Obviously there is quite a bit of room for improvement between what is available today, what is talked about in the press and what the actual concept of cloud computing can take us to. Philosophically speaking real clouds will take us into the brave new world of computing, where we just come up with the ideas and some magical entity makes it come true. The resource cloud everybody is working on is a good step on the way, but it is not even half way yet. Economically speaking a resource cloud will enhance the usage grade of IT from 10% to maybe 50% and the real cloud will actually bring it up to 80%. So when we are done implementing clouds we will get eight times the computation power at the same investment level, respectively saving the money.

All this technical development was foreseen by the motion picture director Steven Lisberger when he produced the movie TRON in 1982. In this film there is a huge network of computers forming a virtual world where programs lived and worked. In this world program execution and resource allocation was centralized. The world was dominated by the “MCP” – the master control program. In this film the MCP was the “bad guy” as it was a hindrance to free programs. Well we do have free programs today, and we are moving into the direction of real clouds with some sort of a master control program managing the whole scenario.

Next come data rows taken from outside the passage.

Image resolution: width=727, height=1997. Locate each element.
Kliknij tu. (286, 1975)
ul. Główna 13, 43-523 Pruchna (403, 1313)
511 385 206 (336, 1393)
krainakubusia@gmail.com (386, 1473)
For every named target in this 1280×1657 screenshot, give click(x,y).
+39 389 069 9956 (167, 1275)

The Legacy of Non-Clouds Software

So, what happens to IT after we have finally solved all the problems of managing a real cloud? Surely all the predictions about IT becoming a commodity and about the few suppliers who will actually sell cloud resources to us are true, but all that does not answer the question of what really happens to the IT that is in place then.
The answer is just as frustrating as simple. All the IT in place then will have to be replaced!
It will have to be replaced, because it is actually written as computer code or code close to computers. A cloud controller – as briefly explained above – does not need code but a software model (the idea behind the program). So this means that in order to use all the advantages of a real cloud, all the software out there will have to be rewritten or at least it will have to be reengineered.  Does this sound familiar? Does the word of “the age of hosts is over” come to mind to any of you? Well as the IT in place then will work well and as it probably will not have become much better documented or modeled it is very unlikely that clouds will replace today´s understanding and management of IT right away. Clouds will be relevant to new application and new kinds of application design. The economic question to be answered is whether there are enough programs rewritten or redesigned to finance the tremendous investment required to build up clouds. Or will the first wave of clouds go bust with a billion dollar loss and only the second wave will then finally bring effectiveness in IT usage to all of us?